La création, en janvier 2010, du District Fédéral du Nord Caucase et la nomination à sa tête d’Alexandre Khloponine, ancien oligarque et homme d’affaire reconnu de la nouvelle génération de gestionnaires néolibéraux russes, marquent, selon certains, un tournant dans l’approche du gouvernement russe à l’égard de la région.
Autrefois plutôt tenté par la méthode dure, le gouvernement russe aurait décidé de miser sur la transformation des bases du système économique et de gestion pour stabiliser la région. Toutefois, à l’approche des Jeux Olympiques de Sotchi en 2014, il semble que les motifs de la création de ce district soient de divers ordres, qui ne relèvent pas tous d’une logique économique.
Géopolitique et histoire du District Nord-Caucase
Jusqu’en janvier 2010, la Russie comptait sept Districts fédéraux dirigés chacun par un plénipotentiaire nommé par le Président.
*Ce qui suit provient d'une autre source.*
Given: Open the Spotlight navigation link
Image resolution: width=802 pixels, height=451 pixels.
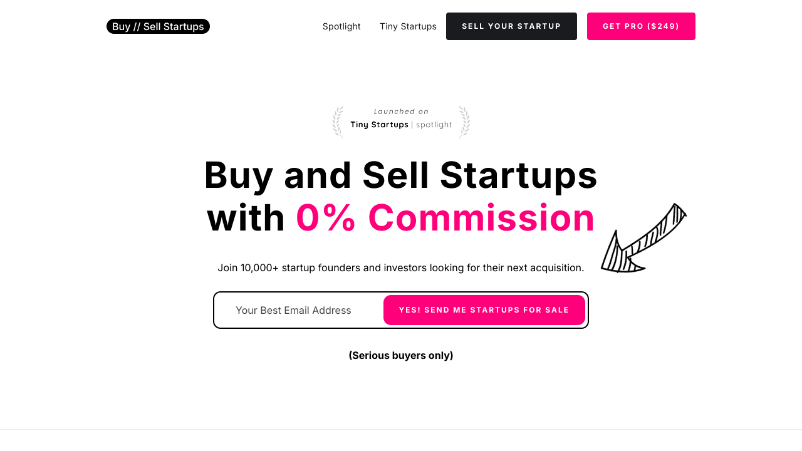Looking at the screenshot, I should (341, 26).
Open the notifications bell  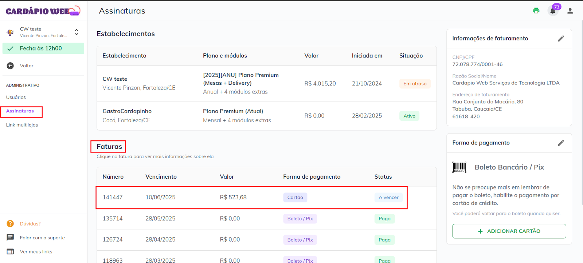point(553,11)
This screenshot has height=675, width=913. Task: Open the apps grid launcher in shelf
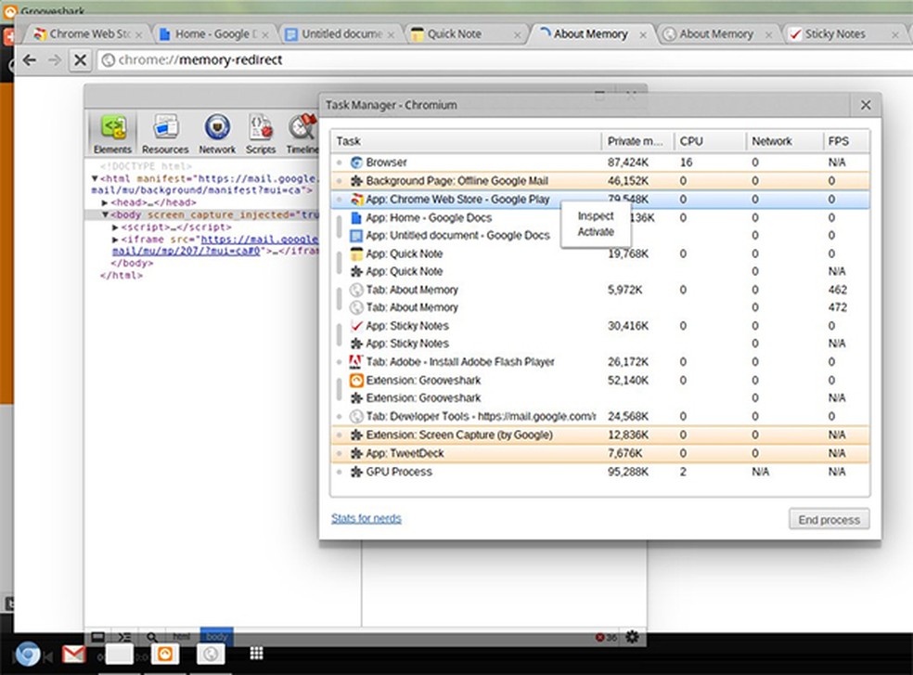tap(257, 654)
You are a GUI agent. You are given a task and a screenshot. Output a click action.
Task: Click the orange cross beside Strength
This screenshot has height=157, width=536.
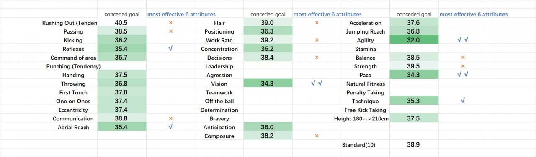click(x=463, y=66)
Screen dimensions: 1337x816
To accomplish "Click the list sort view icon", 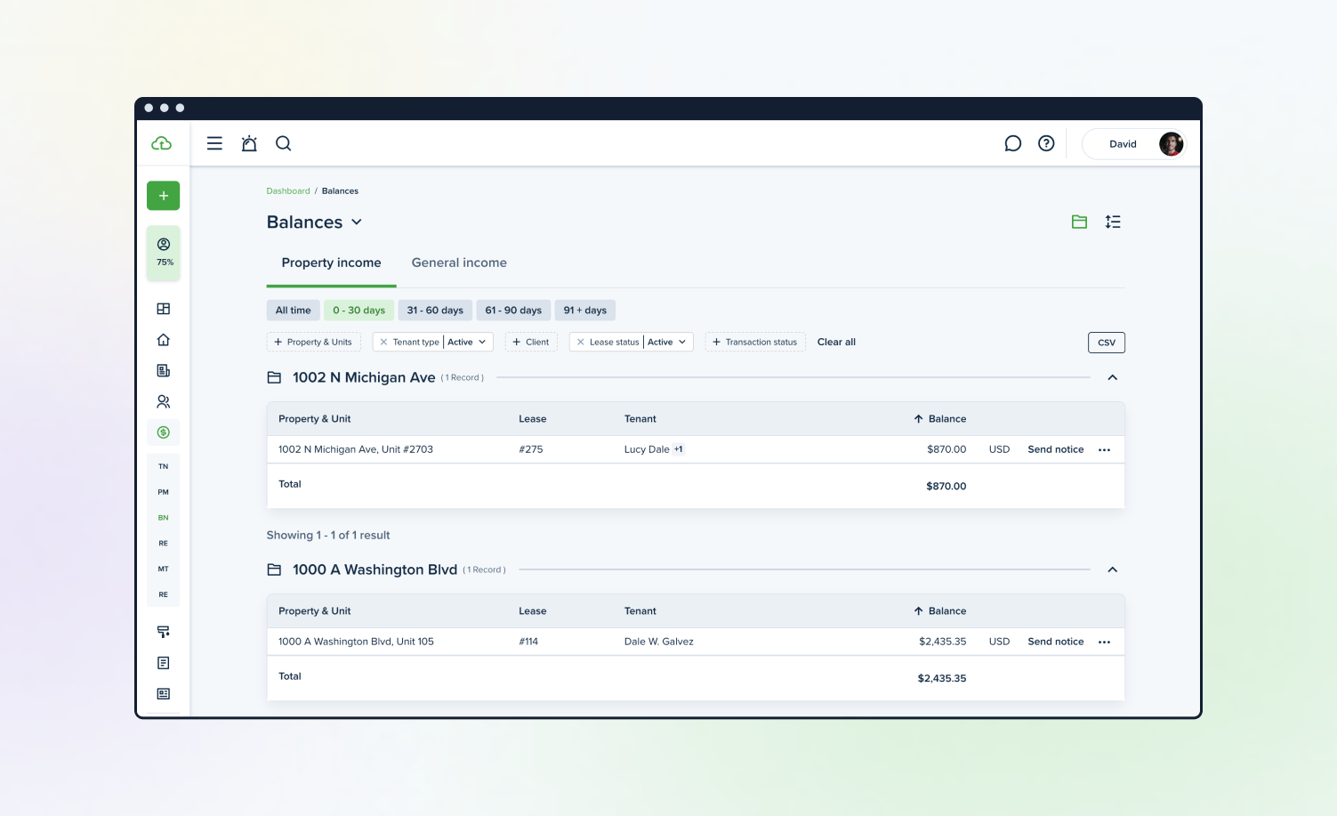I will [1113, 222].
Le District fédéral du Sud de la Russie était alors composé de treize sujets fédéraux, ces derniers étant nommés différemment selon leur degré d’autonomie dans la fédération: région, république, oblast ou kraï. Depuis janvier, le Président Medvedev a décidé de diviser le District fédéral du Sud, créant un huitième district fédéral. Ainsi, les Républiques du Daghestan, d’Ingouchie, de Tchétchénie, d’Ossétie du Nord-Alanie, de Kabardino-Balkarie, de Karatchaïvo-Tcherkessie et le Kraï de Stavropol font désormais partie du District fédéral du Nord Caucase, alors que les autres sujets fédéraux demeurent sous la juridiction du District du Sud.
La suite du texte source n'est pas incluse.